Galileo’s Dream by Kim Stanley Robinson. Ever since I read KSR’s Mars Trilogy, which quite literally changed my life, I have unfailingly bought every single one of new books. Unsurprisingly, none of them have exceeded the impossibly-high bar of my ‘Red Mars’ experience (which is as much a result of my age at the time as anything else), but they’ve all been solid.

Many of KSR’s books have dealt with history and philosophy; the Mars Trilogy notoriously spent hundreds of pages on political philosophy, and The Years of Rice and Salt is an alternate-history novel about a world without Europe, and how it might develop science and something that resembles the Renaissance. Galileo’s Dream is a fictionalised look at Galileo’s development of the telescope, his discovery of the moons of Jupiter, the heliocentric universe, the Copernican heresy, etc – and also sees Galileo being transported to the future to deal with a crisis on the moons he discovered. Pretty weird, yes.

TASK DETAILS = Continue the review of Galileo's Dream, picking up after its final sentence.

(Collected data)
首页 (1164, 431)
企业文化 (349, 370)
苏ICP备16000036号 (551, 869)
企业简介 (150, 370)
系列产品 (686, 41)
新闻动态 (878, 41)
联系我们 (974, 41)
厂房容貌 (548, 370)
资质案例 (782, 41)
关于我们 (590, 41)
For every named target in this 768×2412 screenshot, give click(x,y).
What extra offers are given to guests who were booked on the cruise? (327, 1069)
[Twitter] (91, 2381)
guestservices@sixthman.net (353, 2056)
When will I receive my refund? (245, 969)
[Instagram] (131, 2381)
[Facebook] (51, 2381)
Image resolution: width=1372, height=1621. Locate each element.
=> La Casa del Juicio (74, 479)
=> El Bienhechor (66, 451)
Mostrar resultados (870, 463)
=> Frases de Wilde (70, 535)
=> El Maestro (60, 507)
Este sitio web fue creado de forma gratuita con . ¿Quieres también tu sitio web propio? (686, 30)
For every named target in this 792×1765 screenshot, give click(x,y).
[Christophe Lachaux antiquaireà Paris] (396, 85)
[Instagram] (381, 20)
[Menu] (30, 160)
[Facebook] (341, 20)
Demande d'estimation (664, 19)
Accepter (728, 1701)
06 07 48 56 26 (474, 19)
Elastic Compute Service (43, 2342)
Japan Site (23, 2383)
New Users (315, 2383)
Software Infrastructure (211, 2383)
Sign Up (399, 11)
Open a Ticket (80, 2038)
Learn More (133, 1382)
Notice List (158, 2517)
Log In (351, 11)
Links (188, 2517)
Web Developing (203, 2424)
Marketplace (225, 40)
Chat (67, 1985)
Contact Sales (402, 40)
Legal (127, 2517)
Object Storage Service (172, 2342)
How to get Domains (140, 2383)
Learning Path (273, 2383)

ANSWER SECTION =
The fact that I preferred the parts of the book set in the 1600s says something about my changing literary tastes, but mostly the quality of the science-fiction sections. I can see why KSR wouldn’t want to spend too much time on the details of the futuristic sections, for fear of detracting from the ‘real’ parts, but I couldn’t make myself care about what happened in the future – those sections were altogether too abstract and dry. By contrast, I thought his treatment of Galileo’s life, work, opinions and circumstances to be excellent – the story of his life is more nuanced than many people (including myself) would have thought, and really very touching. To his credit, KSR seamlessly weaves in translations of actual correspondence and documents from the characters involved, which gives the proceedings a rock-solid foundation. Galileo’s Dream is a great way to learn about the maestro himself.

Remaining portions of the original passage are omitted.